## ЗАДАНИЯ:
1. Переведите на английский язык предложение из статьи: «Новые лица вещей, окружающих нас, да и новое лицо мира вообще еще не стали для нас образами нашего мышления».
2. Представьте в виде таблицы Markdown с двумя столбцами, «№» (номер строки) и «Строка», ту часть записей, которая начинается со строки, содержащей «Select the dark red bar valued 95,1», и идет до конца записей, обе границы включительно. Пустые строки пропустите, изображения в ответ не включайте.

## СТАТЬЯ:
* * * *

Разница в нашем сегодняшнем и завтрашним мышлении, несмотря на то, что она может нам очень дорого стоить, в сущности, может быть сведена к довольно простой на первый взгляд вещи: к признанию завтра нормальности того, что сегодня нам кажется безумным. (Кажется это во всей полноте впервые понял Н. Бор, который при знакомстве с новой мыслью говорил что-то вроде: "Теория интересная. Но нужно проверить, достаточно ли она безумна, чтобы быть правильной.")

Мы многое уже сегодня вынуждены принять, и уже приняли из того, что еще в начале так хорошо нам знакомого по нашему собственному опыту 20-го века казалось едва ли не клиническим безумием. Но приняли все это пока мы с напряжением, в каком-то переходном виде, годном для походного использования, но мало напоминающем что-то из области домашнего уюта. Новые лица вещей, окружающих нас, да и новое лицо мира вообще еще не стали для нас образами нашего мышления.

Расширившиеся в 20-м веке границы нашей деятельности заставили нас смириться с квантовой природой мира и децентрической геометрией Минковского, но мы не торопимся их пускать, в сущности, дальше учебников по теоретической физике. На нашу логику реальности и причинности, на ту логику, которую мы применяем к каждому мгновению нашей жизни, она пока так и не повлияла.

Да и потом, наивно было бы считать, что новая логика реальности и причинности, если она связана с двумя революциями в физическом мышлении, произошедшими в 20-м веке, и есть производная этих революций. Правильнее было бы считать, что две эти революции доступными измерению способами подтвердили новую логику реальности, которую предложила напряженная работа умов нескольких выдающихся маргиналов, не доживших до возможности хотя бы частично ее подтвердить тем, что мы называем фактическим материалом..

Это они, оказавшись даже не вблизи, на расстоянии прямой видимости от островов вблизи материка, а всего лишь в Саргассовом море на пути к нему, сумели рассмотреть вдали весь материк. А мы, получив в наблюдения не только острова, но и узкую береговую полосу, о материке разговоров пока так и не начали.

Нас разделяет все еще изрядная дистанция от того, чтобы для нас стала нормальной мысль наконец-то принять наше мышление в качестве полноправной реальности, реальности, которая ничуть не слабее любой другой, а наоборот, геометрически заметно посложнее... А вот мысль о сочетании нашего мышления, этого символа абсолютной и безудержной свободы, с какой-то геометрической клеткой, символом ограничений и несвободы, эта мысль уж точно скорее всего заставит нас вспомнить о больничной койке. Вот чем отличаются места в старом и новом мирах мышления.

* * * *

Записи с данными
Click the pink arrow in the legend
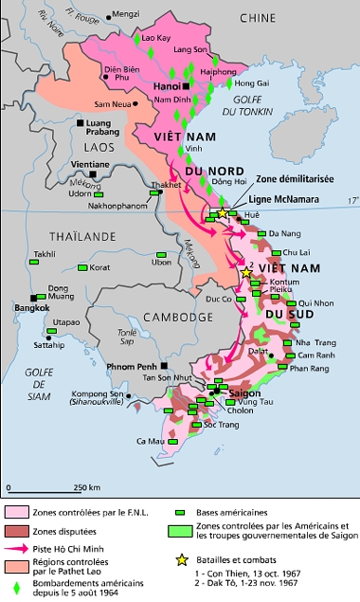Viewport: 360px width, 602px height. tap(18, 548)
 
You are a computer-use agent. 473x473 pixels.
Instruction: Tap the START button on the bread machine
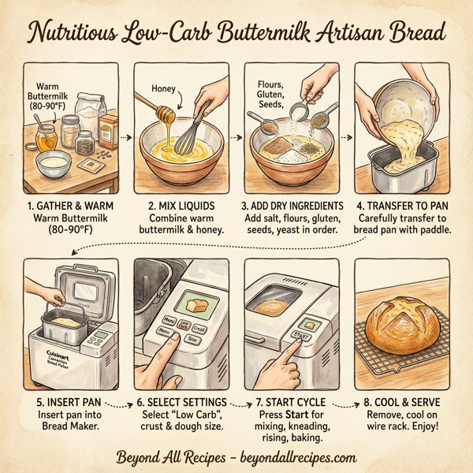[301, 335]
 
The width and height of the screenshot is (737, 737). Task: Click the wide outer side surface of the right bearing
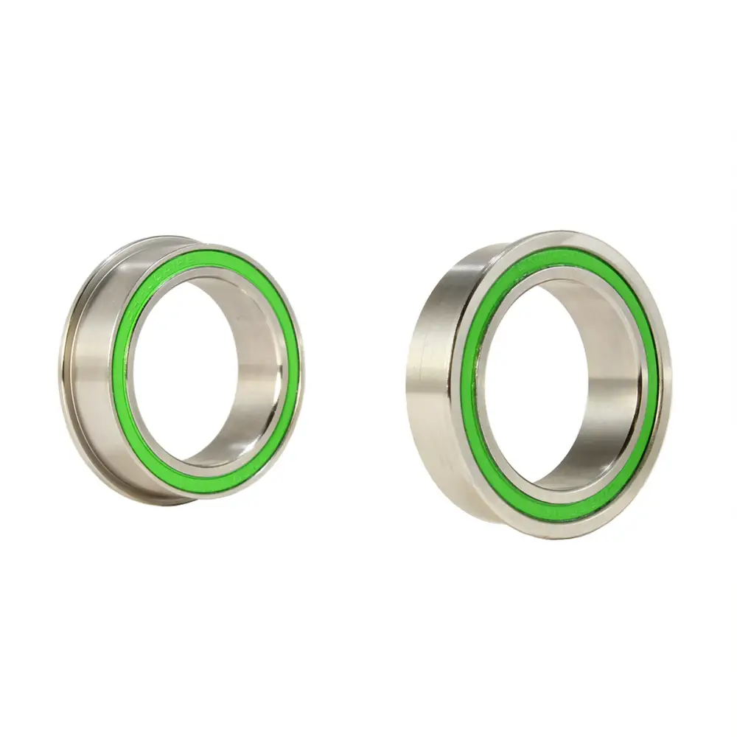coord(431,368)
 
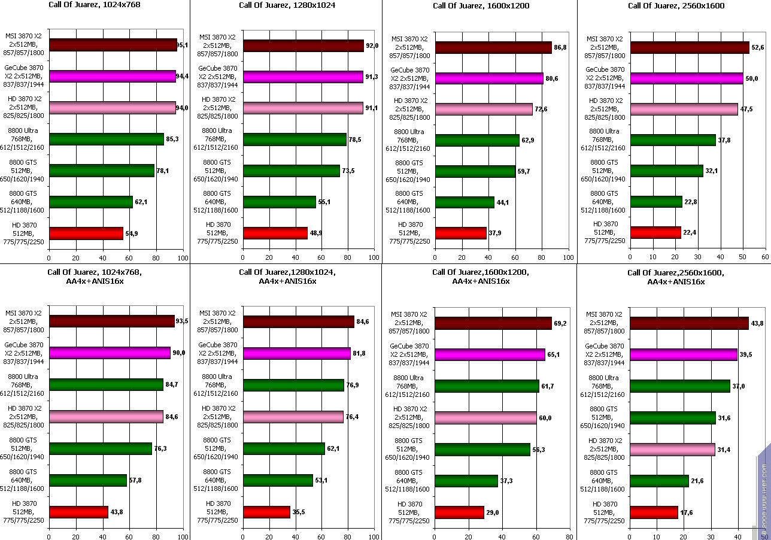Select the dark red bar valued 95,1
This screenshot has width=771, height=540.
[113, 45]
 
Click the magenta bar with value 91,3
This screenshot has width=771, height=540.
[303, 77]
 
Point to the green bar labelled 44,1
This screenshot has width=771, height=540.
[465, 202]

* * * *

## ОТВЕТЫ ПО ПОРЯДКУ:
1. The new faces of the things around us, and indeed the new face of the world in general, have not yet become images of our thinking for us.

2.
| № | Строка |
|---|---|
| 1 | Select the dark red bar valued 95,1 |
| 2 | This screenshot has width=771, height=540. |
| 3 | [113, 45] |
| 4 | Click the magenta bar with value 91,3 |
| 5 | This screenshot has width=771, height=540. |
| 6 | [303, 77] |
| 7 | Point to the green bar labelled 44,1 |
| 8 | This screenshot has width=771, height=540. |
| 9 | [465, 202] |